Nonprofits can be categorized into three main types: operational, event-focused, and episodic. Operational offer continuous services. Event-focused organize specific events. Episodic provides intermittent services. These categories help determine governance, planning, volunteer, and funding needs.

Non-profits do lots of different things and can be defined in a variety of ways. For example, the legal and tax classifications were discussed in Volunteering Definitions post from a few years back. Another way of looking at nonprofits is by considering how they deliver their products or services.
Three Product and Service Flavours.
Non-profits come in three flavours: operational, event-focused, or episodic. This categorization helps to better understand the primary business needs of the organization versus its secondary requirements. Of course, no-organization is purely one or another, but the primary focus can help the organization plan its resources, for example, how to best manage its volunteers.

An Operational non-profit might be a food bank, museum, school or a homeless shelter. Their products or services are continuous and ongoing. As a result, this type of non-profit has similar problems to most commercial organizations. They need to find good people and schedule them. Throughput, cost per unit, and matching outputs to funder priorities are characteristics of an operational non-profit.
An Event-focused non-profit delivers one or more events within a narrow timeframe. Fringe festivals or a car rally are examples. For this blog, the Canadian Birkebeiner (Birkie) cross country ski event is our use-case.
The Birkie runs a ‘loppet’ (a “citizen’s XC-ski race”) on the first Saturday of February near Edmonton, Alberta. There are multiple distances ranging from a beginner 7km to the marque 55km birkebeiner.

Event-Based non-profits may run events spanning multiple days (e.g. a music festival) or shorter durations (a music recital society). Typically, an event is held at a known location(s) and specific dates and times. Once the event is over, the nonprofit goes into hiatus until the event comes around again.

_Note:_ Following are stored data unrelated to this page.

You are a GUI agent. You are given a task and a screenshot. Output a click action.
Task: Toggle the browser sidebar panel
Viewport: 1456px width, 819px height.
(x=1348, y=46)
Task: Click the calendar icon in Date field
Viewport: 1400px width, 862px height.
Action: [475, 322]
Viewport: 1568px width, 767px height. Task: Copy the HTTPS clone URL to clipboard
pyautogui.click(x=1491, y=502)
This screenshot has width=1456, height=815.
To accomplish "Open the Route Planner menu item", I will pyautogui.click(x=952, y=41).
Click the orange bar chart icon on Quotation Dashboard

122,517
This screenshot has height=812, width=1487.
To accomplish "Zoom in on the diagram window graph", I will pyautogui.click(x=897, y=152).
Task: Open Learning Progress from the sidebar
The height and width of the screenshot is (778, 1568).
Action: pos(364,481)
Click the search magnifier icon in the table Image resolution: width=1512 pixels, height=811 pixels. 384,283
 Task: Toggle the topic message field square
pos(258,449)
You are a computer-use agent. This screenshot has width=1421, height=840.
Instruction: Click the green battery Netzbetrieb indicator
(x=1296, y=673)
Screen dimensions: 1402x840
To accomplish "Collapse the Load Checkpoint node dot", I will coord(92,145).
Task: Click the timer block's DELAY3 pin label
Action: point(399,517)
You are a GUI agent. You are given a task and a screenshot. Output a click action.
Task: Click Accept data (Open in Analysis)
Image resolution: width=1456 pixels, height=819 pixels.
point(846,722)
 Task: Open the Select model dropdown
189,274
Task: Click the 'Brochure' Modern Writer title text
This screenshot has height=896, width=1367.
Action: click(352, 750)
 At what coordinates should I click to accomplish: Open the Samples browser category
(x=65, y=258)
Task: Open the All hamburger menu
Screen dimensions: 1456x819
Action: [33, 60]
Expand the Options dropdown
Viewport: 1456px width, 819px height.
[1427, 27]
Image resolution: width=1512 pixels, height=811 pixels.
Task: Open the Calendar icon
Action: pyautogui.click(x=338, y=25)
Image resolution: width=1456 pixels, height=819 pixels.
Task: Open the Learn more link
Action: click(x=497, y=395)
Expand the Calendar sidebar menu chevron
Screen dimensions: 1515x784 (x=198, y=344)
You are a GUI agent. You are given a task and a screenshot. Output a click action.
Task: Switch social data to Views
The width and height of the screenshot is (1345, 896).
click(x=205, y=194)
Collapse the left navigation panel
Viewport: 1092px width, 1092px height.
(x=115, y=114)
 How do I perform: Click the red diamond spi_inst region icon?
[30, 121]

Episodic non-profits are less common and delivers their services intermittently and at an unknown time. A search and rescue organization is one example. A ‘one-off’ Event-Based organization is another. For the former, while their service delivery is intermittent, preparations for the delivery are ongoing.
Pedantic Purity and Purpose
Of course, no organization is entirely one or another. A food bank (Operational) will run events such as a collection campaign or a fund-raising gala. An animal rescue society (Episodic) may have a permanent kennel. The Birkie (Event) has some year-round operations.
So, given the lack of purity, why bother classifying non-profits as to their primary flavour or purpose? Because each flavour has slightly different governance, planning, volunteer, and funding requirements. The volunteer management requirements were considered in a conference of the same topic last May (VMS, CPAs, and Volunteers – May 28, 2024). Other considerations are the subject of future blogs.